Let $f:[a,b] \rightarrow \mathbb{R}$ be called a step function if there is a partition $P=\{a=t_0,t_1,…,t_n=b\}$ when $f$ restricted to $(t_{i-1},t_i)$ is equal to a constant $c_i$ for any $1\leq i \leq n$.
Prove that if $f$ is a step function then
$(i) \overline{\int_a^b} f(x) \, dx = \sum_{i=1}^n c_i(t_i-t_{i-1})$
$(ii) \underline{\int_a^b} f(x) \, dx = \sum_{i=1}^n c_i(t_i-t_{i-1})$
$(iii) f$ is riemann integrable and $\int_a^b f(x) \, dx = \sum_{i=1}^n c_i(t_i-t_{i-1})$
$(i)$ and $(ii) \implies (iii)$, so I only need to prove $(i)$ and $(ii)$
I know that if I prove that for any $1\leq i \leq n$, $\overline{\int_a^b}\left.f\right|_{[t_{i-1},t_i]}\, dx = c_i(t_i-t_{i-1})$ then $\overline{\int_a^b} f(x) \, dx = \sum_{i=1}^n c_i(t_i-t_{i-1})$. And it is the same for the lower integral.

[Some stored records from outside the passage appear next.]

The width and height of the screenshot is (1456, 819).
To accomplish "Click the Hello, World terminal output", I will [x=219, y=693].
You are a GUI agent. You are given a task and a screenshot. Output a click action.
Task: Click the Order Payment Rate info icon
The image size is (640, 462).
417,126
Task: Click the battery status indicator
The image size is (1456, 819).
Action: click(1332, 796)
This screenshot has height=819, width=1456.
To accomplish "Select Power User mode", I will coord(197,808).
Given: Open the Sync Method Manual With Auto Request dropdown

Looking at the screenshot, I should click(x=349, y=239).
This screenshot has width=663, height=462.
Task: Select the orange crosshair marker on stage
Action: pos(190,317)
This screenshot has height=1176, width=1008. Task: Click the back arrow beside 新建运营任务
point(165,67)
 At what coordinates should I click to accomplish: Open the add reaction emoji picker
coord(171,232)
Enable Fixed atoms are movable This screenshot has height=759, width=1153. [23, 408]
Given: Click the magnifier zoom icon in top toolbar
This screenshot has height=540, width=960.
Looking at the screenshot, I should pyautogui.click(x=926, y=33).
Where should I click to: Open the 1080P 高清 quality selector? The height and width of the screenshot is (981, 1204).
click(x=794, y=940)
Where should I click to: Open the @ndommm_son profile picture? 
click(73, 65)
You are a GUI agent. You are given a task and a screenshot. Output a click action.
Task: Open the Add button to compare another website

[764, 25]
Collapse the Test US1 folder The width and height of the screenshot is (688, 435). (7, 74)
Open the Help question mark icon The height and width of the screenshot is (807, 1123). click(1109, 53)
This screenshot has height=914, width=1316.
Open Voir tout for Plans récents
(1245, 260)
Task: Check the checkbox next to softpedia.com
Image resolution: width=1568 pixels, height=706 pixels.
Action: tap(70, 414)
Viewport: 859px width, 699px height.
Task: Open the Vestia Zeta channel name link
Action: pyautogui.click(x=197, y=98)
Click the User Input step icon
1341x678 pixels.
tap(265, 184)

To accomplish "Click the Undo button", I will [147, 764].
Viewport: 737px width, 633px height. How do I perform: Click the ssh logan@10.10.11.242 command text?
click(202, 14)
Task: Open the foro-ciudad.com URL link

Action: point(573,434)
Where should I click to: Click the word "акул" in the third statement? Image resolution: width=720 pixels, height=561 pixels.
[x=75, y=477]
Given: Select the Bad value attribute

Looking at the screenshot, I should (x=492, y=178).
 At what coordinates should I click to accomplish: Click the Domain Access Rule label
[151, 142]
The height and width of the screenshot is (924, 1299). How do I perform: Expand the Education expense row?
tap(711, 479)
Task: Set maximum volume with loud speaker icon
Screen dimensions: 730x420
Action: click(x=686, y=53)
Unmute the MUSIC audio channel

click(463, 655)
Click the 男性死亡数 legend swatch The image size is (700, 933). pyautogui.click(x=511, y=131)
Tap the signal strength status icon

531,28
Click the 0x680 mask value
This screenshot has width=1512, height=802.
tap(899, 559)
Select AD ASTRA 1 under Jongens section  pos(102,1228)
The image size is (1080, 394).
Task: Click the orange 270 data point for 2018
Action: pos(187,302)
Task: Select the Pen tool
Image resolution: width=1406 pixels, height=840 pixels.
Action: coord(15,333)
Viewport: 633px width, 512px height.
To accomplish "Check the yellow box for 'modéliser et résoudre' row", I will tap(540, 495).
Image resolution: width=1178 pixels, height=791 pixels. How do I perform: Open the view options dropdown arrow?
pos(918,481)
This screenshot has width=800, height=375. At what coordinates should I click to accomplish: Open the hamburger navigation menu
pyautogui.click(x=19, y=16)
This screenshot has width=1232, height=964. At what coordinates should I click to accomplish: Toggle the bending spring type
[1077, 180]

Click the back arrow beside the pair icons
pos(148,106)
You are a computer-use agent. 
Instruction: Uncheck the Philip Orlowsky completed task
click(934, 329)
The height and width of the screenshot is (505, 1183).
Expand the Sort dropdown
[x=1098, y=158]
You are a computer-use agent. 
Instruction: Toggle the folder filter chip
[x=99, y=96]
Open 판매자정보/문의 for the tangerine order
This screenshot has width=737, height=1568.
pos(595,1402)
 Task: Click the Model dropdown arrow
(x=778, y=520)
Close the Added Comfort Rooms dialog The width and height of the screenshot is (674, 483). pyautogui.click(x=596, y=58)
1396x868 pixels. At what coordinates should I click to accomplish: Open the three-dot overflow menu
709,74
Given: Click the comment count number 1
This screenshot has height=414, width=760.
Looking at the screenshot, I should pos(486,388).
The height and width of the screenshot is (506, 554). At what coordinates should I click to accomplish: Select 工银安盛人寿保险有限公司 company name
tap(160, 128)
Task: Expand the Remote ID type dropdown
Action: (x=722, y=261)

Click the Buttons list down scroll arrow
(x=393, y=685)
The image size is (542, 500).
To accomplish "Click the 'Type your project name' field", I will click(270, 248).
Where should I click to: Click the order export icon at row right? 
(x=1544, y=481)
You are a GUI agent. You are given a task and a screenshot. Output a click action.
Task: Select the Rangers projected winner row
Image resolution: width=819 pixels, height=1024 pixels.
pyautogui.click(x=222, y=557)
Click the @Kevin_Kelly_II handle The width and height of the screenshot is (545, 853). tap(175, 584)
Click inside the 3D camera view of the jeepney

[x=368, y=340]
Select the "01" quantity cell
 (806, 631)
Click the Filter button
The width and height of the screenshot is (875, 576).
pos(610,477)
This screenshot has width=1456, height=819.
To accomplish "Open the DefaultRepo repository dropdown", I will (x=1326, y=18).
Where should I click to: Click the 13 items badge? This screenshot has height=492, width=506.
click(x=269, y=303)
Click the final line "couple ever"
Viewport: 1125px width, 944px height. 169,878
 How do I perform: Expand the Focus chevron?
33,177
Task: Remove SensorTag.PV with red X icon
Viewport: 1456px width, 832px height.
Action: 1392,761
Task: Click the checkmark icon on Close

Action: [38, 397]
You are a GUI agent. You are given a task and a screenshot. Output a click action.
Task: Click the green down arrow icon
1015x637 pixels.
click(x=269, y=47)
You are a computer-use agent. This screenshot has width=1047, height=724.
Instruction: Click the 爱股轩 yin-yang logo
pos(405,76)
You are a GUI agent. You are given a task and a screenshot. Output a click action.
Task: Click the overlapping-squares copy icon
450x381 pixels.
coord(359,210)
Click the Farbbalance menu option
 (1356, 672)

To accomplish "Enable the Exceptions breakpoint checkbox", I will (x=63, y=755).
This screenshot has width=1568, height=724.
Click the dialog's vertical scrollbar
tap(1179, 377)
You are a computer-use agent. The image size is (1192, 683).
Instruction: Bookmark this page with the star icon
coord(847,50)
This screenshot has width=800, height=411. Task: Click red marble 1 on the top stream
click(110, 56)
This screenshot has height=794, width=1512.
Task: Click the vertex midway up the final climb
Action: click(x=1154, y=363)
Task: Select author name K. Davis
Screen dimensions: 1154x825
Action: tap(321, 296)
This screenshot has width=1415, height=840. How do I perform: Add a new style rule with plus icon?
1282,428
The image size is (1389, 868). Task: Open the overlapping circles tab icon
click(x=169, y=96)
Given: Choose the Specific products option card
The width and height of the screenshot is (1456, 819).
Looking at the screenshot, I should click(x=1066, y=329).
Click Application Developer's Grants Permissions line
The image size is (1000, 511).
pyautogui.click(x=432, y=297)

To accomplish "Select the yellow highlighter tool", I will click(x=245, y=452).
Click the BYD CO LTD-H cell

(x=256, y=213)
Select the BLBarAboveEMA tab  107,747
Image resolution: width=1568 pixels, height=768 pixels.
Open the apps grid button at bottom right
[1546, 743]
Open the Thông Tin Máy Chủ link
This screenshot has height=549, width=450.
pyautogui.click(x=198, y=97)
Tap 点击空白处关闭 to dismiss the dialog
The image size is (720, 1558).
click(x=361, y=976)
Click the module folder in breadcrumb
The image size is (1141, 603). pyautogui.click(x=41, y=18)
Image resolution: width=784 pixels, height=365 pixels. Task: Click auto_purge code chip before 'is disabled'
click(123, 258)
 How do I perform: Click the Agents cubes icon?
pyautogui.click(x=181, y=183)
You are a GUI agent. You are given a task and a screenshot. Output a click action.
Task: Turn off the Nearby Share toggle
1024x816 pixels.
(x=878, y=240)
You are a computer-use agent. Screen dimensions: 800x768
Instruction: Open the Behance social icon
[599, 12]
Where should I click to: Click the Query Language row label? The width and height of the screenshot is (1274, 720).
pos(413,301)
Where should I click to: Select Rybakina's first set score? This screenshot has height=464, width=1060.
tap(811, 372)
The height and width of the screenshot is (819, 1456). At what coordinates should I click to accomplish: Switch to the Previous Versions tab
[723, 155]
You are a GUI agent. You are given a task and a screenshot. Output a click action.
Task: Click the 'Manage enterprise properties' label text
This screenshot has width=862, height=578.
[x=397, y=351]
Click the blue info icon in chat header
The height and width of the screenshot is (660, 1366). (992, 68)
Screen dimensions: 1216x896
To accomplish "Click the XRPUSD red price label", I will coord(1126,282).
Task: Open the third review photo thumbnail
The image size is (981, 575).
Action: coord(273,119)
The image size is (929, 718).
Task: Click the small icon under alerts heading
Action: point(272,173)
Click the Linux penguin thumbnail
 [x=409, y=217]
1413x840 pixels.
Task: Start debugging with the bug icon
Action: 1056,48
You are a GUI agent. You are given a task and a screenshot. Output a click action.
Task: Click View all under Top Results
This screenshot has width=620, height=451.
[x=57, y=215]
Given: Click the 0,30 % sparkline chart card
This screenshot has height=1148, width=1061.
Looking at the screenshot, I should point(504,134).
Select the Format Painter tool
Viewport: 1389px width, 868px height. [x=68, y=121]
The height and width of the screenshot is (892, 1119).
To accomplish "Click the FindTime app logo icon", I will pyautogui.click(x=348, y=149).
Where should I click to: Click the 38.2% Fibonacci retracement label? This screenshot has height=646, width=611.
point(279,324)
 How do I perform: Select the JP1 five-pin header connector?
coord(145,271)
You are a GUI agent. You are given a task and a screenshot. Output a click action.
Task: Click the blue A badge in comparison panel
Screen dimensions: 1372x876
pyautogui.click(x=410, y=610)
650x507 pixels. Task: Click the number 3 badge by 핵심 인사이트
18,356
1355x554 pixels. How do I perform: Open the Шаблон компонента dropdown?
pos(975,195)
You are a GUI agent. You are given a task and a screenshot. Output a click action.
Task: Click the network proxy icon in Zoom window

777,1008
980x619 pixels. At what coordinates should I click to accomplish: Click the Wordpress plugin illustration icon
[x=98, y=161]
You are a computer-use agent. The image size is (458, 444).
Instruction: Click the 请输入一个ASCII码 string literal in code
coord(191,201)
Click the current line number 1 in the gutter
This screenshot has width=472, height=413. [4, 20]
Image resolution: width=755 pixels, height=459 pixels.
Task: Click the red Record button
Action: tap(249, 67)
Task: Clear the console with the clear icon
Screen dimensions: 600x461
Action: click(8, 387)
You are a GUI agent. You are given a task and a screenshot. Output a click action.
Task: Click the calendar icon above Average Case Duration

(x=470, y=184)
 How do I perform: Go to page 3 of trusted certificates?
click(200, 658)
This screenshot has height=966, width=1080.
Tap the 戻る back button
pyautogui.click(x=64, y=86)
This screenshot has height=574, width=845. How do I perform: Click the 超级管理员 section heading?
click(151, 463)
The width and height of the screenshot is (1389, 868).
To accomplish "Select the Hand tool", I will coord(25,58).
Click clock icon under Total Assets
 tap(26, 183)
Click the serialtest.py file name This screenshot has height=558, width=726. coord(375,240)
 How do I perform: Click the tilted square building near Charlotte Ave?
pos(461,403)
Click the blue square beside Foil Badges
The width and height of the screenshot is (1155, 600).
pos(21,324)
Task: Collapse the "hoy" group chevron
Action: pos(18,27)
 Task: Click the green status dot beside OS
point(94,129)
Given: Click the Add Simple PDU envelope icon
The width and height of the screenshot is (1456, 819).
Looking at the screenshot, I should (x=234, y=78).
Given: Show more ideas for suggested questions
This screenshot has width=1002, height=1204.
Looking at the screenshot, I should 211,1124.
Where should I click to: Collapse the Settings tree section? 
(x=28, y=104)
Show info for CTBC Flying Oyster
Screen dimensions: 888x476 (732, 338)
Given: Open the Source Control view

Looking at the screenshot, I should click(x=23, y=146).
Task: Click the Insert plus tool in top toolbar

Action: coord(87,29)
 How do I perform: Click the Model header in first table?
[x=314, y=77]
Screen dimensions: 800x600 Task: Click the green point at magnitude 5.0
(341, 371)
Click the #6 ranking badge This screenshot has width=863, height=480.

So how can i prove that $1\leq i \leq n$, $\underline{\int_a^b}\left.f\right|_{[t_{i-1},t_i]}\, dx = c_i(t_i-t_{i-1})$ and $1\leq i \leq n$, $\overline{\int_a^b}\left.f\right|_{[t_{i-1},t_i]}\, dx = c_i(t_i-t_{i-1})$?
Best Answer
$\textbf{Hint:}$ For partition $\mathbb{P}_i=\{I_1,I_2,\cdots,I_n\}$ of $[t_{i-1},t_i]$ $$\displaystyle\underline{\int_a^b}\left.f\right|_{[t_{i-1},t_i]}\, dx =\displaystyle\underline{\int_{t_i-1}^{t_i}}f dx=\sup_{\mathbb{P}_i}\left\{\sum_{i=0}^nm_i\Delta x_i\right\}=\cdots$$
$\displaystyle m_i=\inf_{I_k\::\:I_k\in\mathbb{P}_i} f(x)$ and $\Delta x_k=|x_k-x_{k-1}|$ where $(x_k,x_{k-1})= I_k\in\mathbb{P}_i$